Certains ont reprochés au film d’être pro-castriste, mais je pense avoir démontré plus haut que cette accusation est infondée.
Le long-métrage a été accusé de faire de l’anti-américanisme (13). Cela semble aussi absurde car, si en effet il y a en creux une critique des institutions comme le FBI, on ne trouve pas de critiques générales des Etats-Unis. On pourrait même critiquer le film de ne pas montrer un fait historique avéré, celui du double-jeu des EU qui disent lutter contre le terrorisme tout en soutenant en sous-mains les Cubains de Miami. Pour rappel, Carriles, le terroriste présenté dans le film, est un agent de la CIA avéré. Par contre, notons contre les critiques qu’il est juste dans le film de montrer les espions seulement récupérer des infos sur les organisations anti-castristes : au procès des 5 héros, des membres influents du FBI sont venu confirmer que les espions arrêtés étaient là pour espionner ces organisations et n’avaient de toutes évidences pas récupérées ou eu l’intention de récupérer des informations concernant la sécurité des Etats-Unis.
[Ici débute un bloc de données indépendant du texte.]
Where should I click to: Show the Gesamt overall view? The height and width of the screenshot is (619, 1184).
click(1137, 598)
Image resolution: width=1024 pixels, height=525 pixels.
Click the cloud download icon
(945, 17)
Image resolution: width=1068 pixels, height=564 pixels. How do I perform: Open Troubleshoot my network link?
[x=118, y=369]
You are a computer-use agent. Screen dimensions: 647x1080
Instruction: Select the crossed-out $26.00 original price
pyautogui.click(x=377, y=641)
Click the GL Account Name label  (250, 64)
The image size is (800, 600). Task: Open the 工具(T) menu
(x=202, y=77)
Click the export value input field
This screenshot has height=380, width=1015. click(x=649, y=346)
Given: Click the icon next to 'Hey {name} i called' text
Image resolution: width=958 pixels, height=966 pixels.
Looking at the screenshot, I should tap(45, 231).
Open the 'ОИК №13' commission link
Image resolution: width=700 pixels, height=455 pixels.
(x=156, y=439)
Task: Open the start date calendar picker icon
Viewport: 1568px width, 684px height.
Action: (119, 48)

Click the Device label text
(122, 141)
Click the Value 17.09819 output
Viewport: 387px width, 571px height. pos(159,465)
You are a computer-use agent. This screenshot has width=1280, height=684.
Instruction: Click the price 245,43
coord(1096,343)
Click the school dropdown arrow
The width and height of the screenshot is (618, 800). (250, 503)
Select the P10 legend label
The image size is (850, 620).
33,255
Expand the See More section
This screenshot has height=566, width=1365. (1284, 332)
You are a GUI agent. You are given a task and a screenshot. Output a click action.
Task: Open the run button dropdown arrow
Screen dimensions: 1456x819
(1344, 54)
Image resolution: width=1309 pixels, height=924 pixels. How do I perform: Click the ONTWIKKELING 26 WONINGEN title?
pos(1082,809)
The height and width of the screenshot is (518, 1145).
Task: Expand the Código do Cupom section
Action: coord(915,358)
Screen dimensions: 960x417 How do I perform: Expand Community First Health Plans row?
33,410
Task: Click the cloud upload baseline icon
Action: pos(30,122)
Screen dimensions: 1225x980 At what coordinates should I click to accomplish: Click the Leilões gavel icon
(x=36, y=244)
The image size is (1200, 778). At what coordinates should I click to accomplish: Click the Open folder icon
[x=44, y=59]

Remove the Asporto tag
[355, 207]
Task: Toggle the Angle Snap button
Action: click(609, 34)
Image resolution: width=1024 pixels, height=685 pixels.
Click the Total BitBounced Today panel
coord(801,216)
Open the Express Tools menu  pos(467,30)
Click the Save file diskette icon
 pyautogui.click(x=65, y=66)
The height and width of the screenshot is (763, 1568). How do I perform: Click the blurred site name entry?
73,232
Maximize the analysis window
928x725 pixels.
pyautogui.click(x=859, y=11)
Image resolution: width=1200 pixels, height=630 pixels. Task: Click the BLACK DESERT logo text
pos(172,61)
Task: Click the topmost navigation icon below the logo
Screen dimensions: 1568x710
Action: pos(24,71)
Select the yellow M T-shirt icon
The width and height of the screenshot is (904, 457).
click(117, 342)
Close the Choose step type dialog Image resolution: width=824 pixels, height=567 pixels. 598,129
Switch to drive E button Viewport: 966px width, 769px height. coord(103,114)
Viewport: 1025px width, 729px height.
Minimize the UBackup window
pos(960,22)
A titre de conclusion, nous pourrions adresser une dernière critique au film. Le patriotisme des Cubains n’explicite pas entièrement ce qui motive les personnages. Nous n’entendons pas parler du communisme à Cuba, qui reste une valeur partagée par de nombreux Cubains. Rien n’est expliqué sauf de manière très vague. Il aurait pu être intéressant de parler de manière très rapide du système cubain face à celui des Etats-Unis. Surtout que les Cubains pesant à Miami sont des gens très riches et qui ne supportent pas que des pauvres et des paysans aient accaparés leurs propriétés. De même, on aurait pu insister sur ce que cela signifie privatiser les biens de la Nation face à une économie planifiée. Et enfin en quoi le patriotisme populaire cubain et la question de la souveraineté se lie à la lutte pour le socialisme.
[1] « Les problèmes de l’économie cubaine » par Quentin, JRCF, 14/03/2019.
[2] C’est-à-dire légiférant pour un autre Etat que celui où la loi est votée.
[3] C’est-à-dire portant sur des faits avant le passage de la loi.
[4] « Blocus de Cuba : un crime qui dure », Antonio Bermudez, JRCF, 31/03/2018.
[5] « Une banque française poursuivie en justice par la loi Helms-Burton », Cuba debate, 11/07/2019.
[6] « Les Cinq » par Maurice Lemoine, Le Monde diplomatique, avril 2008.
[7] « Héros à Cuba, trois des « cincos heroes » ont été libérés », Le Figaro, 18/12/2014.
[8] « Olivier Assayas décrypte la scène d’ouverture de « Cuban Network », Vanity Fair, 30/01/2020.
[9] L’auteur précise qu’il n’émet pas un jugement de valeur positif pour l’Iran.
[10] C’est dit nommément par José Basulto lors de sa première intervention dans le film.
[11] « Opération Peter Pan : des milliers d’enfants cubains exfiltrés vers la Floride », 14/01/1998, L’Orient Le Jour.
[12] « Cuban Network – Pénélope Cruz, Olivier Assayas – Paris Première (Pathé Beaugrenelle, 22/01/2020) », Gille Vaudois, 07/03/2020.
[13] « Cuban Network : thriller mineur [critique] », Première, 28/01/2020.